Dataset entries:

----

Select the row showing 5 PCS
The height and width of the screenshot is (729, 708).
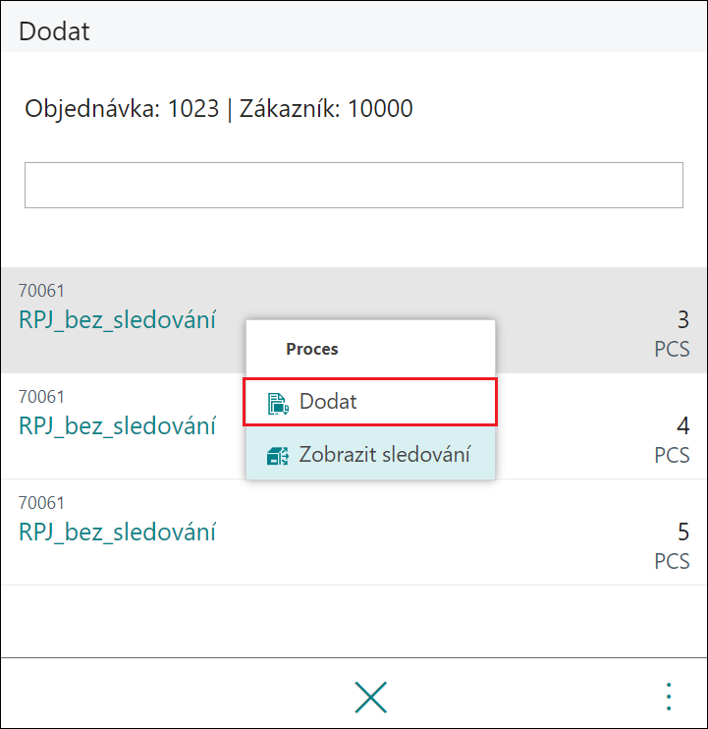[x=354, y=533]
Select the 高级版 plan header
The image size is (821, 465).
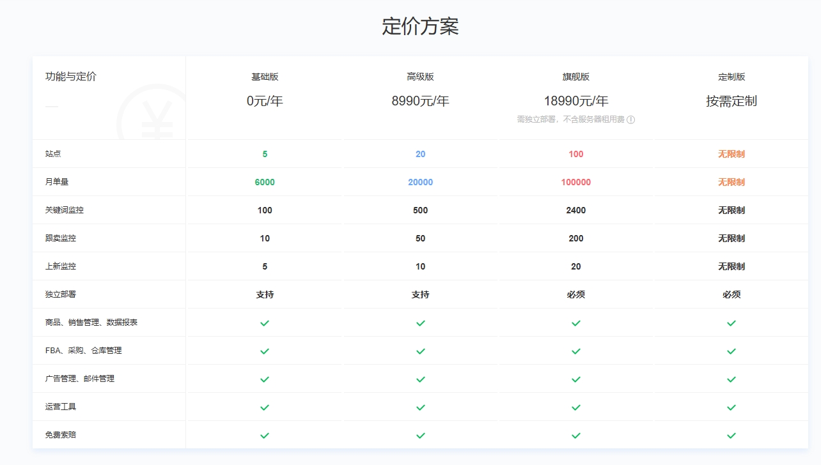[x=420, y=77]
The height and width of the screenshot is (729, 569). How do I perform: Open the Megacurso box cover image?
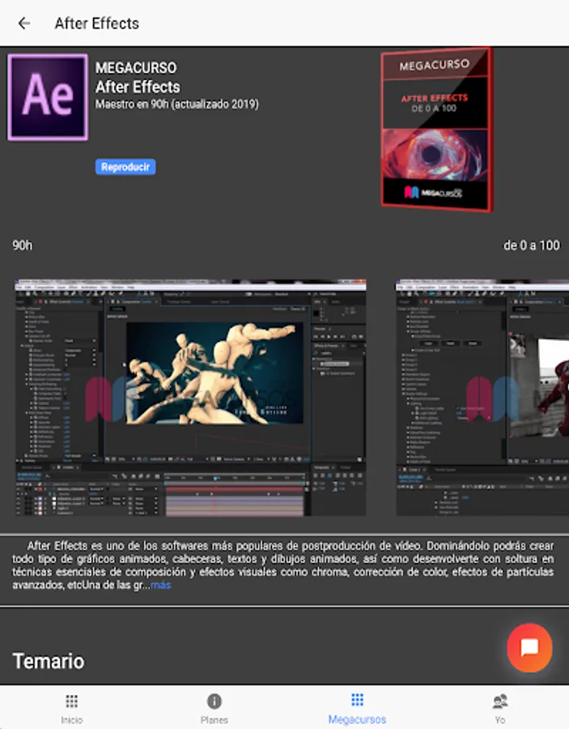[436, 130]
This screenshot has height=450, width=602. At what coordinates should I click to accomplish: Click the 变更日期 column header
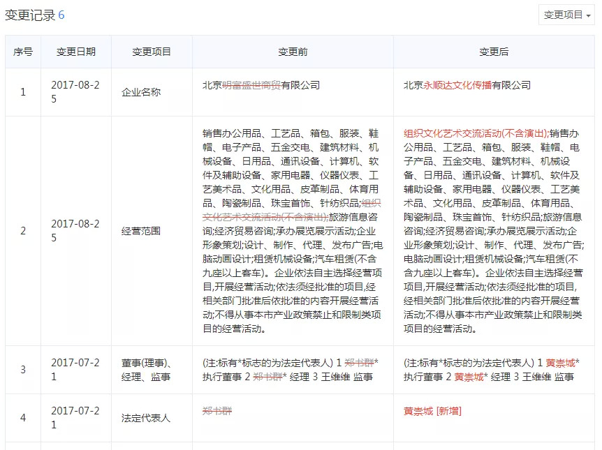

----

Exercise: Nothing but the lines from the one containing "Select the 高级版 plan header" through the end of the entries should be written out, exactly and without pictures.

Answer for the task:
Select the 高级版 plan header
The image size is (821, 465).
[x=420, y=77]
The height and width of the screenshot is (729, 569). How do I perform: Open the Megacurso box cover image?
[436, 130]
This screenshot has height=450, width=602. At what coordinates should I click to accomplish: Click the 变更日期 column header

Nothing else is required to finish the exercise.